REQUEST 1: Please copy the passage on recess consultants word for word, everything from "Yet society continues" down to "realities of life.".
REQUEST 2: According to the passage on recess consultants, which phrases are the consultants recommending in place of "you're out"?
REQUEST 3: Extend the opinion piece on recess consultants beyond its final sentence.

SOURCE PASSAGE:

····················

What they accomplished, though, was to show there is a balance in the natural order of things. There is good and bad and without a knowledge of the less-than-desirable, it’s hard to fully grasp the positive.

Yet society continues to embrace ludicrous attempts to create a politically-correct Utopia — and in the process sets up a generation ill-equipped to face the sometimes-harsh realities of life.

The latest of these is starting to make its way through school playgrounds, boosted by individuals and companies that are billed as “recess consultants.”

These consultants — also known as “playground consultants” — are the same ones who devised the trend of scoreless sports games, so as not to single-out children as winners or losers, and have essentially wiped the game of tag off the schedule to avoid hurting the feelings of someone being labeled “it.” Football is forbidden from many recess activities because it is considered too dangerous.

Now, the apparent target is the phrase “you’re out.”

A staple of baseball games since the first pitch was thrown in the mid-19th century, school leaders are being cautioned that the word can create negative connotations for children and damage their young psyches for years to come. Instead, these well-paid consultants are recommending using phrases such as “good job” or “nice try.”

That way, no one has their feelings hurt. Until the pacifier of political correctness is gone and the precious little snowflake runs into the buzz saw of reality.

····················

DATA ROWS:
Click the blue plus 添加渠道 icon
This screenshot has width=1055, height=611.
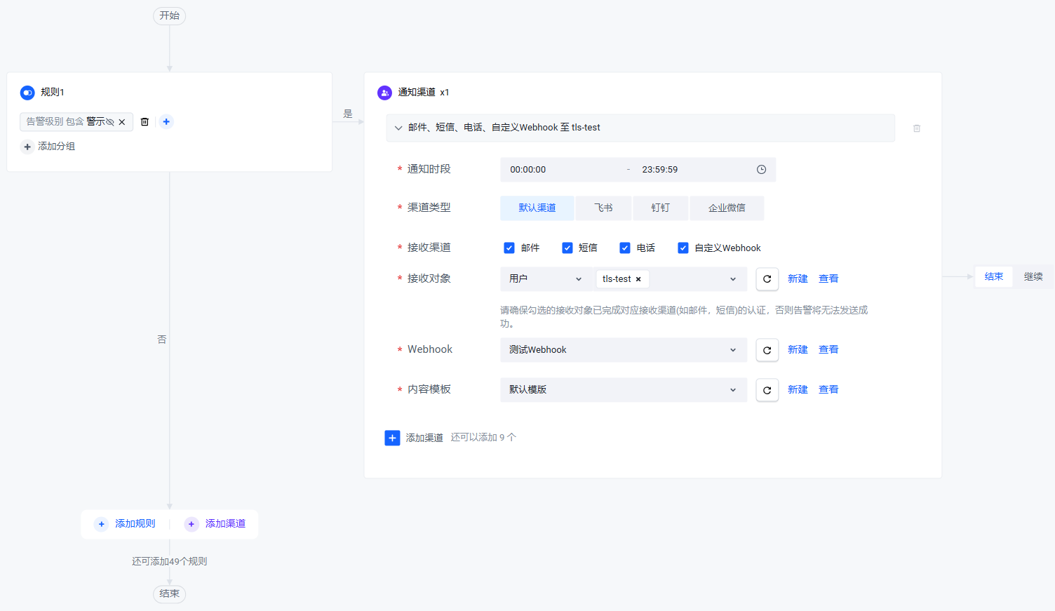(x=392, y=438)
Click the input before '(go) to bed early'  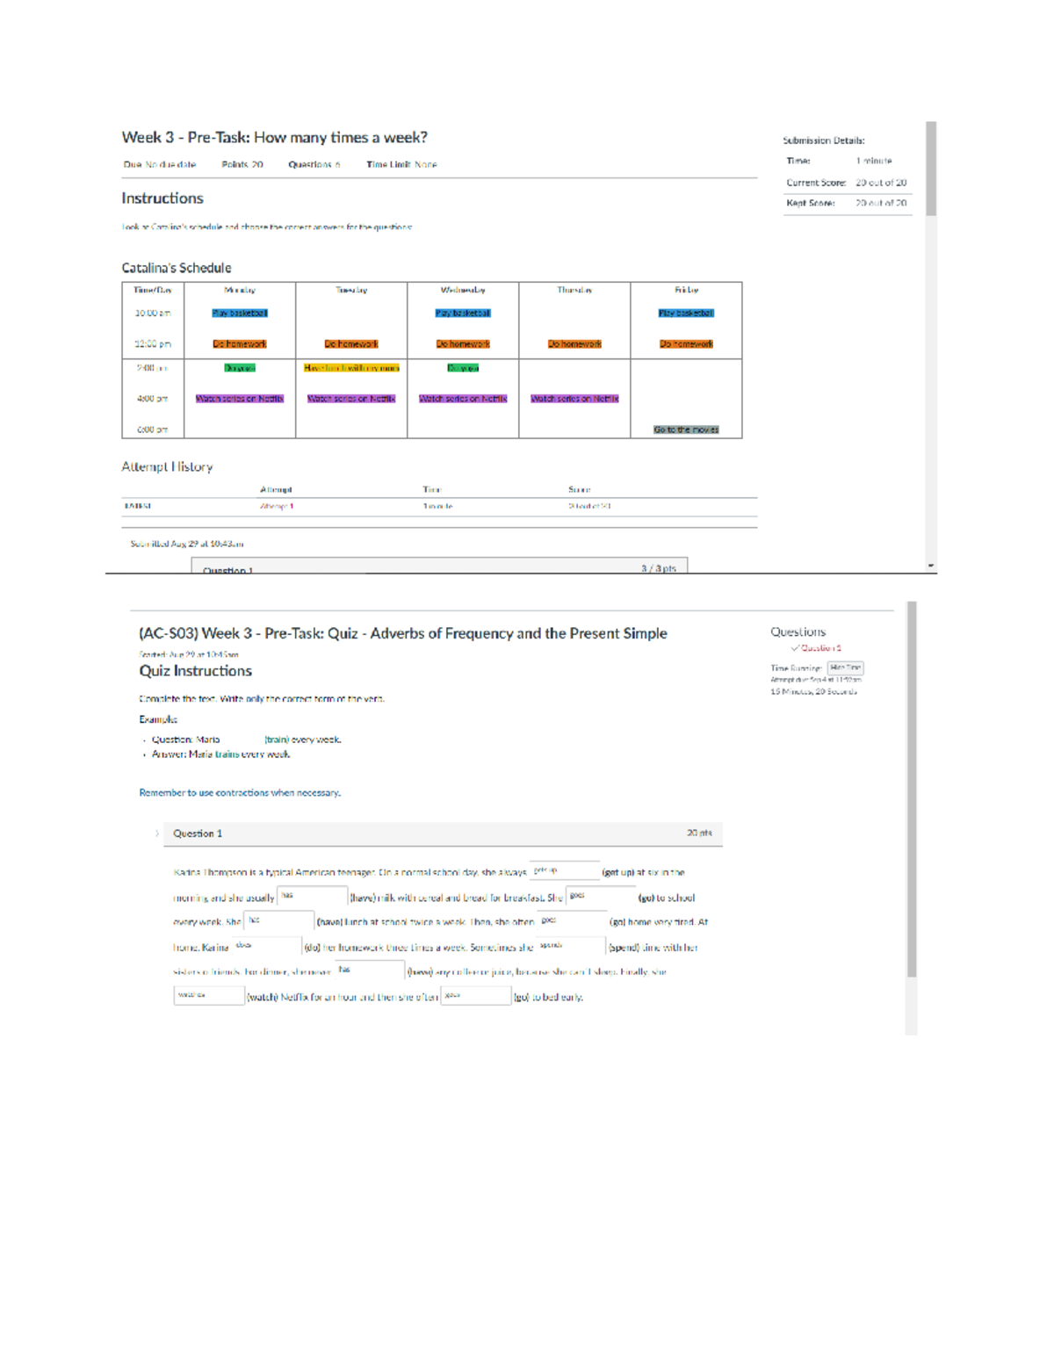(x=476, y=996)
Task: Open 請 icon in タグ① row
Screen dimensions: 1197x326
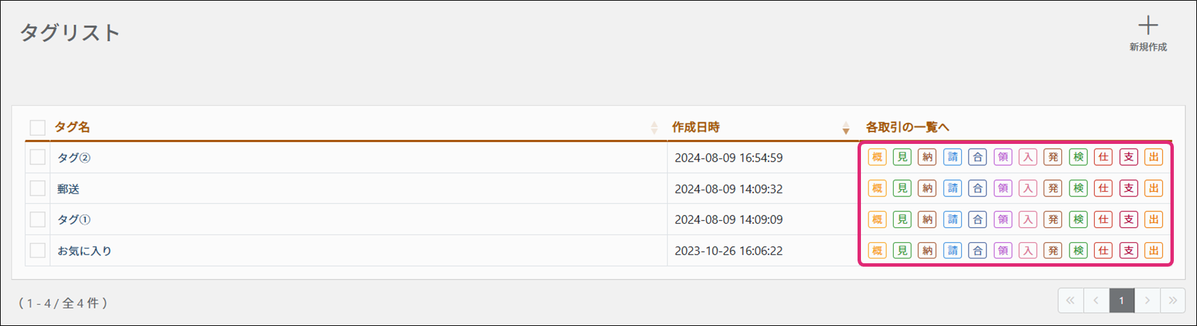Action: (952, 220)
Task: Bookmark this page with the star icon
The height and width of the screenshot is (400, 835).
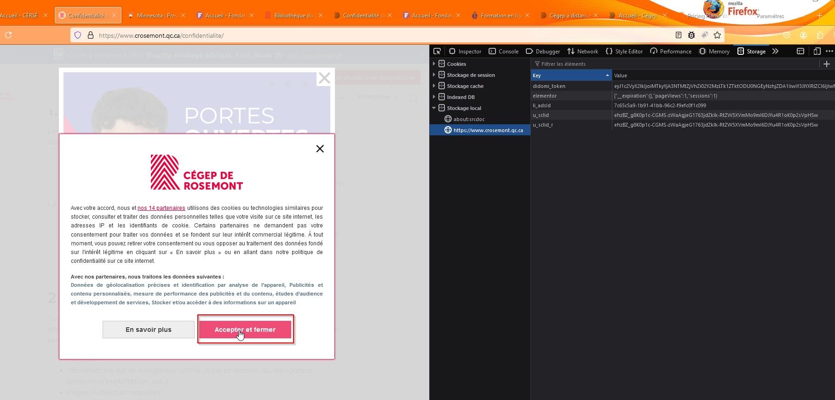Action: [x=717, y=35]
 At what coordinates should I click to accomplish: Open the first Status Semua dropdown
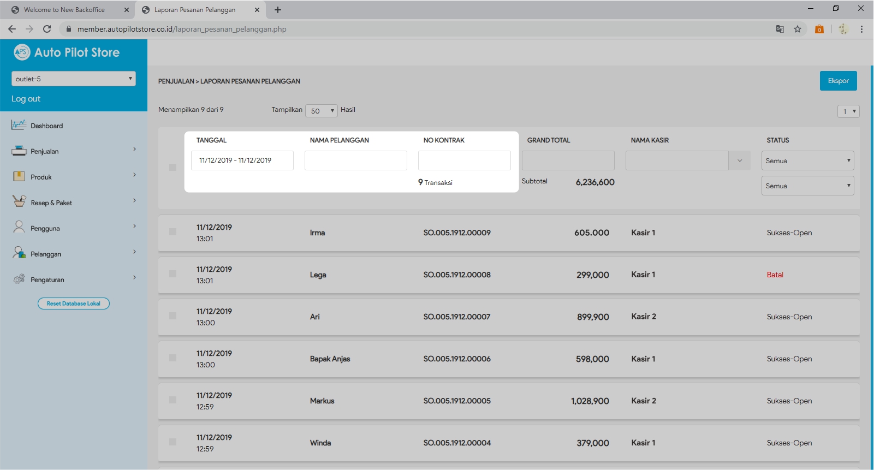click(x=807, y=160)
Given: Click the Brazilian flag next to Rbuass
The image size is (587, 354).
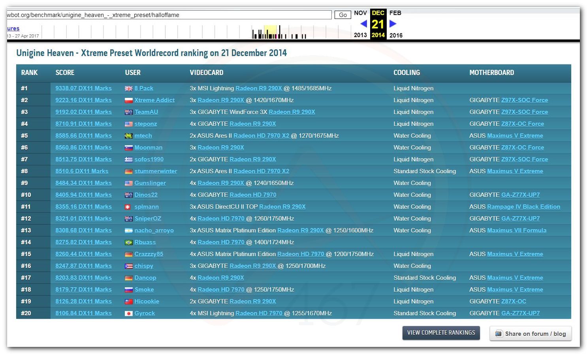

····················

FINAL RESULT 1:
Yet society continues to embrace ludicrous attempts to create a politically-correct Utopia — and in the process sets up a generation ill-equipped to face the sometimes-harsh realities of life.

FINAL RESULT 2: "Good job" and "nice try."

FINAL RESULT 3:
With apologies to Ernest Thayer, can you imagine the ruckus a poem like “Casey at the Bat” would cause without some adaptation? “Oh, somewhere in this favored land the sun is shining bright; the band is playing somewhere, and somewhere hearts are light; and somewhere men are laughing, and somewhere children shout; and that includes the land of Mudville — because mighty Casey gave his all and certainly deserves recognition for that.”

Movements like this are going to have one of two extreme results, neither of which is good: Either children will grow up to be unable to deal with life once they are freed from the prison of pre-determined thinking or society itself will evolve into a land of sugar-coated pleasantries in which we must constantly be on alert to shield ourselves from the fact that sometimes people are unpleasant, that sometimes difficult situations arise, that some bosses yell …

And that sometimes, frankly, you strike out.